Directives ->
(A) Extract the section of the text on André Hardellet that runs from "In 1975 a collection" up to and including "re-issued in 1998.".
(B) Do these statements agree with the text on André Hardellet? (i) Guy Darol's essay was re-issued in 1998. (ii) Henri Landier painted an oil portrait of Hardellet in 1960. (iii) The short film La dernière violette starred Serge Gainsbourg. For each statement, answer yes or no and quote the words from the text that decide it.
(C) Continue the text on André Hardellet from where it stops.

Text provided ->
— start —
In 1975 a collection of Hardellet's poems, Poètes d'aujourd'hui (Today's Poets), edited by Hubert Juin, was issued.
In 1990 Guy Darol published an essay, André Hardellet ou le Don de double vie (Andre Hardellet, or the Don of the Double Life). The essay was re-issued in 1998.

==Artistic and literary relations==
- André Breton said of Hardellet in 1958: "he conquered only the really worthwhile far-distant terrain" (le conquérant des seules terres vraiment lointaines qui vaillent la peine).
- Françoise Demougin, Associate Professor of Literature at Stendhal University, has worked since 1984 on the writings of Hardellet, basing her thesis on his work.
- French film-maker Philippe Claudel, Associate Professor of Modern Literature at Nancy 2 University, based his thesis on Hardellet's work, titling it "Géographies d'André Hardellet".
- Guy Béart has recorded Hardellet's songs: Bal chez Temporel; Si tu reviens jamais danser chez Temporel; Un jour ou l'autre; Pense à ceux qui tous ont laissé leurs noms gravés; and Auprès du nôtre - which was also recorded (with a female-angle rewording) by Patachou.
- In 1972 a short film based on Hardellet's writing, La dernière violette (The Last Violet), starring Serge Gainsbourg, was released.
- In 2008 a collection of Hardellet's work was released by Les éditions Au Signe de la Licorne, titled Présence d'André Hardellet.
- French painter Henri Landier created a water-color portrait of Hardellet in 1960.

==Works==
- La Cité Montgol. Paris, Seghers, 1952, poetry.
— end —
Supplied records ->
— start —
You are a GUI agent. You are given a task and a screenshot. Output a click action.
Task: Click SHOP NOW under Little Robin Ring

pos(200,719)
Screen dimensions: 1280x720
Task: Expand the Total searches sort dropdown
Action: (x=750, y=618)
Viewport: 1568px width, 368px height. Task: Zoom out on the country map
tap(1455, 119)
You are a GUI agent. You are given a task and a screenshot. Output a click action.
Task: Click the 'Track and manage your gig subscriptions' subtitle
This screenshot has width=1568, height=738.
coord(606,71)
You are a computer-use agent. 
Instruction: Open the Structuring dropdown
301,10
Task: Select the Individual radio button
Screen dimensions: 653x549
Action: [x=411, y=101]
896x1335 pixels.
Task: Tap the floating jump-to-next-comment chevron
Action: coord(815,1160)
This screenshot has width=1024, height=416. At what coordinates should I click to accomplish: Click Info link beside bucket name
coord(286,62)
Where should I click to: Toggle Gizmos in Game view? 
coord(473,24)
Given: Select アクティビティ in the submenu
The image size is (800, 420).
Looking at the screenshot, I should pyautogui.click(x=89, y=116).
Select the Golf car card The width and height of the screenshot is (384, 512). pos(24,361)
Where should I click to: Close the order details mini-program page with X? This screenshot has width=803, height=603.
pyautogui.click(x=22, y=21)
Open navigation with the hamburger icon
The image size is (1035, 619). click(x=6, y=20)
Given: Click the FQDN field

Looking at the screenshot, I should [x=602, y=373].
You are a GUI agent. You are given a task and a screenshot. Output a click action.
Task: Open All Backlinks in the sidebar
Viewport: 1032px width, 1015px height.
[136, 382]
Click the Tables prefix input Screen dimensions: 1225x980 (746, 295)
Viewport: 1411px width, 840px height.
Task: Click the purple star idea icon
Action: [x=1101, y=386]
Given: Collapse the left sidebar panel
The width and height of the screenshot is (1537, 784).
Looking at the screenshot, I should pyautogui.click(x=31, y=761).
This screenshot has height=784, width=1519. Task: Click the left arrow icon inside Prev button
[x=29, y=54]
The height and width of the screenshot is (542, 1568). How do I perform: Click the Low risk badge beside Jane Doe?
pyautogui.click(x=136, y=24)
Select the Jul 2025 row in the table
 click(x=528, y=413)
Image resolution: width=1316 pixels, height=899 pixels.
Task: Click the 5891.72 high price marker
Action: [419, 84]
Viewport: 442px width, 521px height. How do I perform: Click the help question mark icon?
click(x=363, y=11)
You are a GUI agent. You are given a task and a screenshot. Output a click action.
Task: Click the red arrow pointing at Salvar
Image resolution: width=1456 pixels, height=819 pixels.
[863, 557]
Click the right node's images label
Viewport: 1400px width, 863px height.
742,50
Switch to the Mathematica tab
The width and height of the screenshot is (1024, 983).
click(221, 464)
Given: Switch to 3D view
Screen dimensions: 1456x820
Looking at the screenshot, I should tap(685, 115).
— end —
Answers for this exercise ->
(A)
In 1975 a collection of Hardellet's poems, Poètes d'aujourd'hui (Today's Poets), edited by Hubert Juin, was issued.
In 1990 Guy Darol published an essay, André Hardellet ou le Don de double vie (Andre Hardellet, or the Don of the Double Life). The essay was re-issued in 1998.

(B)
(i) Yes: "The essay was re-issued in 1998."
(ii) No: "French painter Henri Landier created a water-color portrait of Hardellet in 1960."
(iii) Yes: "La dernière violette (The Last Violet), starring Serge Gainsbourg, was released."

(C)
- Le Luisant et la Sorgue. Paris, Seghers, 1954, poetry.
- Le Seuil du jardin. Paris, Julliard, 1958, novel. (revised ed., Jean-Jacques Pauvert, 1966, Paris).
- Sommeils. Paris, Seghers, 1960, poetry.
- Le Parc des Archers. Paris, Julliard, 1962, novel.
- Les Chasseurs. Paris, Jean-Jacques Pauvert, 1966, poetry.
- Lourdes, lentes… (under the pen name Stève Masson). Paris, Jean-Jacques Pauvert, 1969, story.
- Lady Long Solo. Paris, Jean-Jacques Pauvert, 1971, illustrated by Serge Dajan.
- Les Chasseurs deux. Paris, éditions Jean-Jacques Pauvert, 1973, poetry, Prix des Deux Magots 1974.
- Donnez-moi le temps. Paris, Julliard, collection; "Idée fixe", 1973.
- La Promenade imaginaire. Paris, Mercure de France, collection; "Roue libre", 1974.
- L'Essuyeur de tempêtes. Paris, Plasma, collection; "Les Feuilles vives", 1979.
- L'Oncle Jules. Paris, Régine Deforges, 1986, illustrated by Wiaz.
- Oneïros ou La Belle Lurette. Paris, Gallimard, collection; "L'Imaginaire", 2001.
- Œuvres complètes, 3 tomes. Paris, Gallimard, collection; "L'Arpenteur", 1990-1992.

==Quotations==
- "Love - is the country opened to infinity by two mirrors facing each other." (L'amour - c'est ce pays à l'infini ouvert par deux miroirs qui se font face.)
- "I took twenty years to learn how to write a sentence." (J'ai mis vingt ans pour savoir écrire une phrase.)
- "If the great Parisian poets have received much from the city, they also gave it much; the city has increased in sense and value because of their work." (Si les grands poètes de Paris ont reçu beaucoup de la capitale, ils lui ont donné autant : la ville a changé de valeur et de sens avec leur œuvre.)
- "What we love, we love forever." (Ce qu'on aime on l'aime depuis toujours. - from Lourdes, lentes)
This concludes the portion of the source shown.